◆ Goal of the exercise: Each entry should be set down again verbatim, with the images omitted.

◆ Extracted information:
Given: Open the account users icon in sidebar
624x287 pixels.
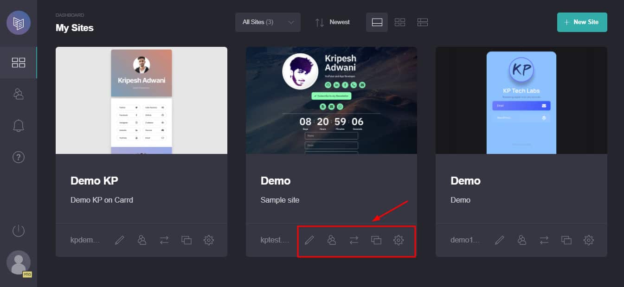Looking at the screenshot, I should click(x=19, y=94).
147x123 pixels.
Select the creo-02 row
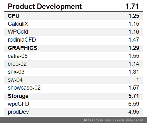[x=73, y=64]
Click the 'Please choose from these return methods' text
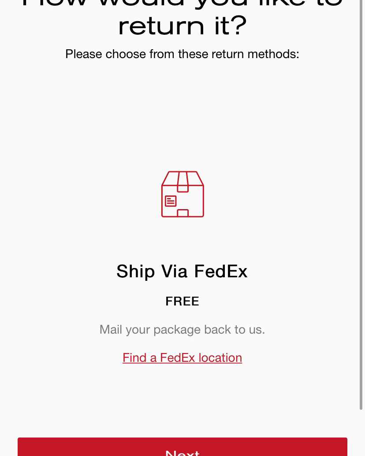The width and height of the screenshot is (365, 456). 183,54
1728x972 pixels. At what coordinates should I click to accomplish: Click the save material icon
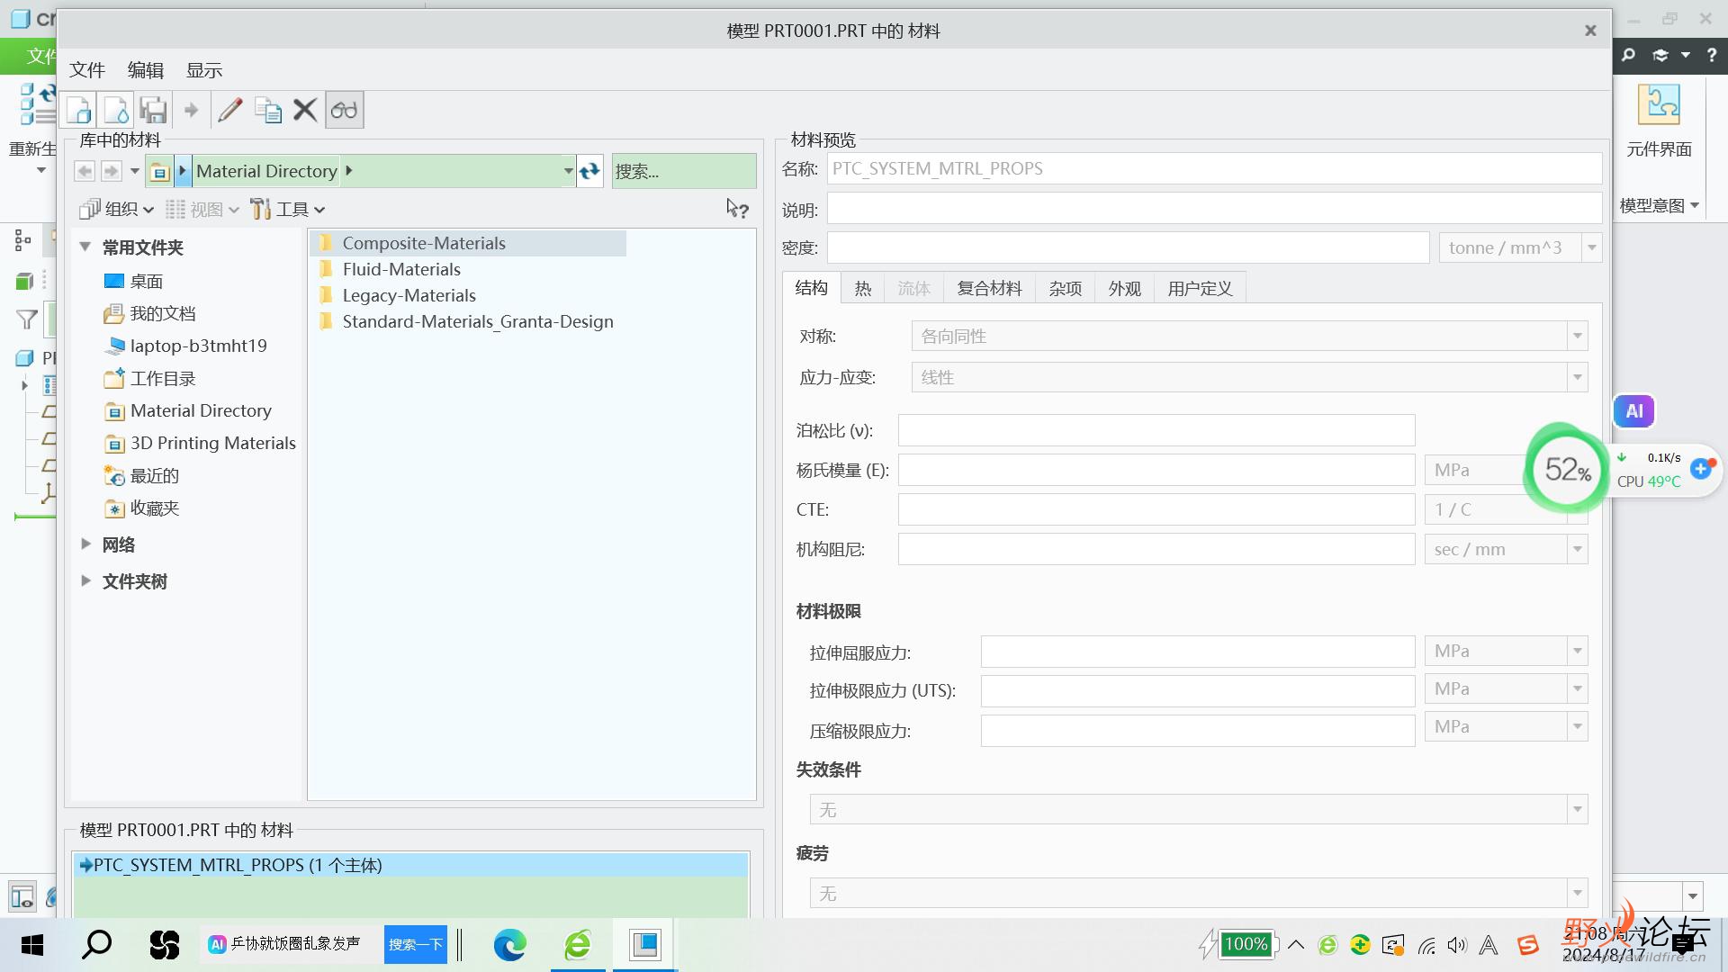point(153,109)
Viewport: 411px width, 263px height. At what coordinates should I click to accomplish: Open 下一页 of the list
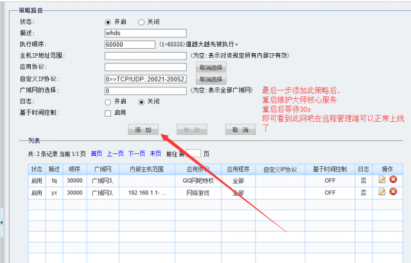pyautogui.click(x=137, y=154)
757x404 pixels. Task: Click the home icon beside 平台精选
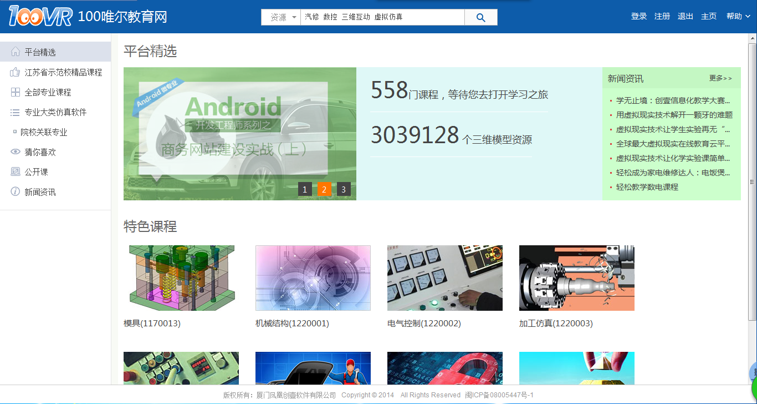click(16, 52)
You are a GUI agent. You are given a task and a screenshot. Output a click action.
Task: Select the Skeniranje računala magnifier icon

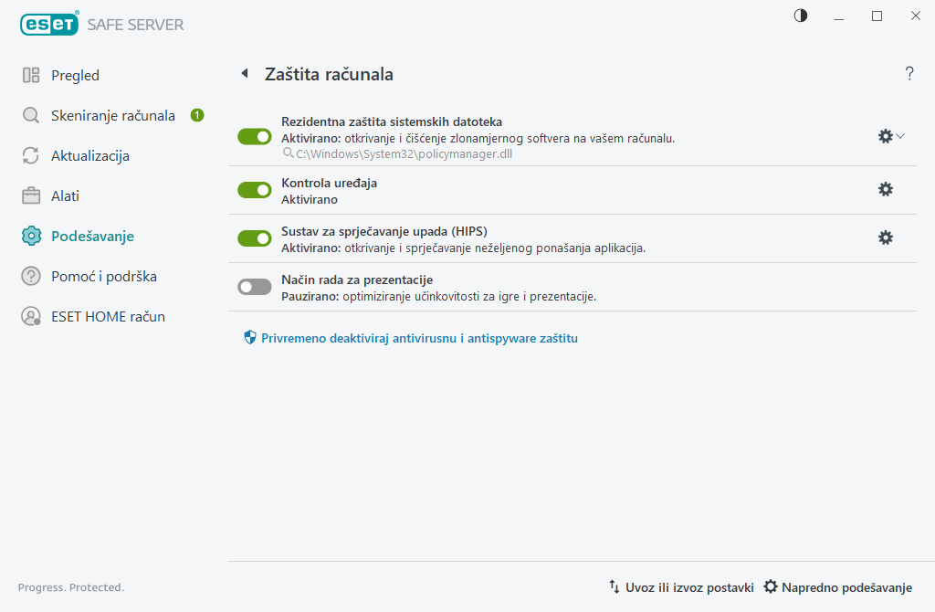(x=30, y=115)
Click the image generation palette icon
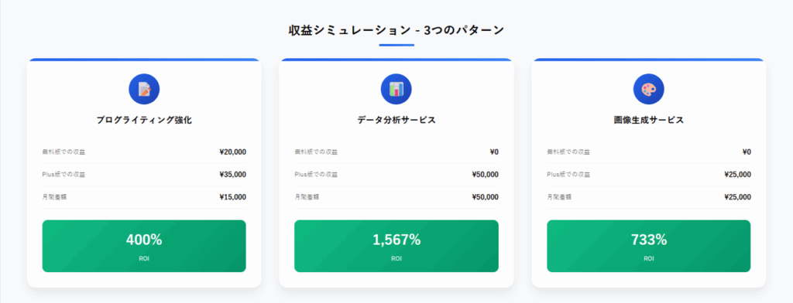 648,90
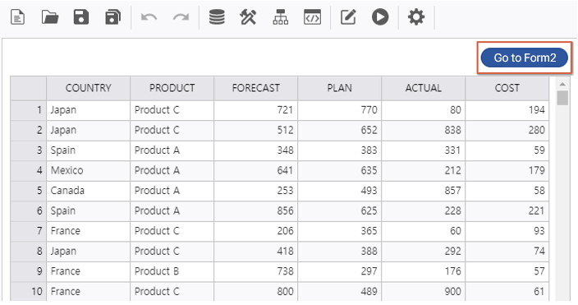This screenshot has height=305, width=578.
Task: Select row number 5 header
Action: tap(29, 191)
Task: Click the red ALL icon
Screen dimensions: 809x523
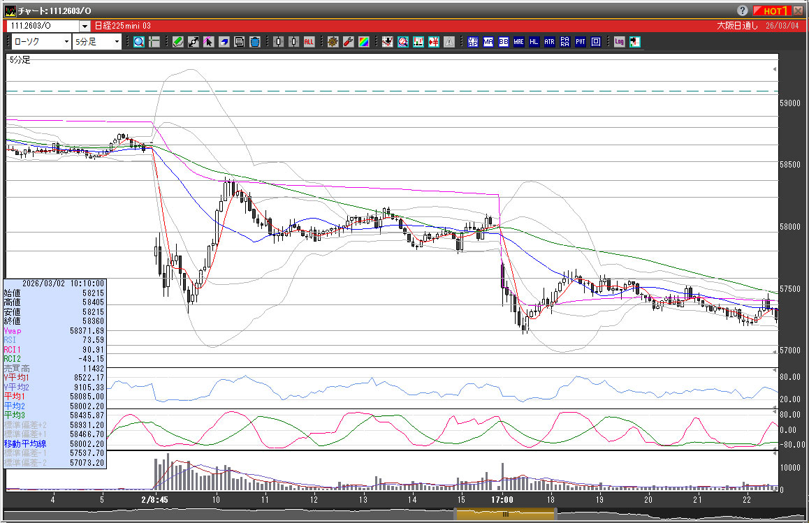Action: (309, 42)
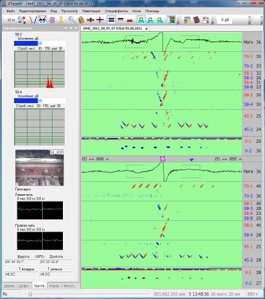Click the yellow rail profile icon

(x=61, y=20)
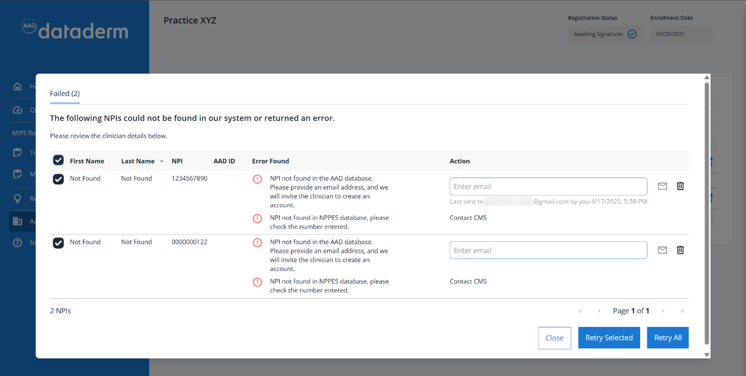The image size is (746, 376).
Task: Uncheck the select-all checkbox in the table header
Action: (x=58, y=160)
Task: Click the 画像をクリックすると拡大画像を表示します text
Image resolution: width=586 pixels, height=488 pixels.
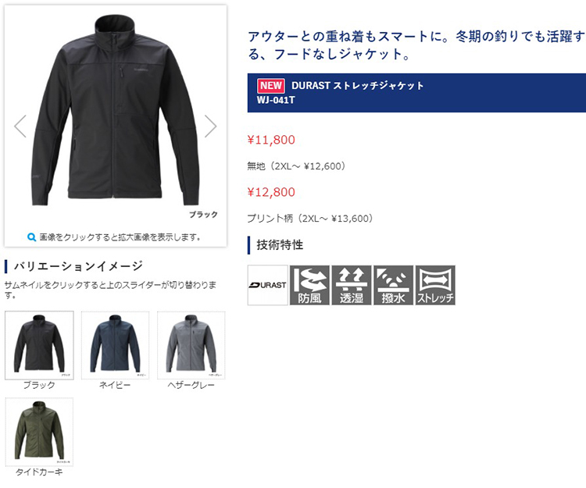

◆ Solution for this task:
Given: Open the account users icon in sidebar
624x287 pixels.
Looking at the screenshot, I should click(x=19, y=94).
147x123 pixels.
Select the creo-02 row
[x=73, y=64]
Click the 'Please choose from these return methods' text
The width and height of the screenshot is (365, 456). 183,54
1728x972 pixels. At what coordinates should I click to accomplish: Click the save material icon
point(153,109)
Viewport: 411px width, 263px height. At what coordinates should I click to accomplish: Open 下一页 of the list
pyautogui.click(x=137, y=154)
757x404 pixels. Task: Click the home icon beside 平台精选
click(16, 52)
You are a GUI agent. You are given a task and a screenshot. Output a click action.
Task: Select the Skeniranje računala magnifier icon

(x=30, y=115)
Click the image generation palette icon
 648,90
This screenshot has height=305, width=578.
Task: Select row number 5 header
Action: tap(29, 191)
Task: Click the red ALL icon
Screen dimensions: 809x523
Action: (309, 42)
Click the yellow rail profile icon

(x=61, y=20)
The image size is (746, 376).
Task: Uncheck the select-all checkbox in the table header
Action: (x=58, y=160)
Task: Click the 画像をクリックすると拡大画像を表示します text
Image resolution: width=586 pixels, height=488 pixels.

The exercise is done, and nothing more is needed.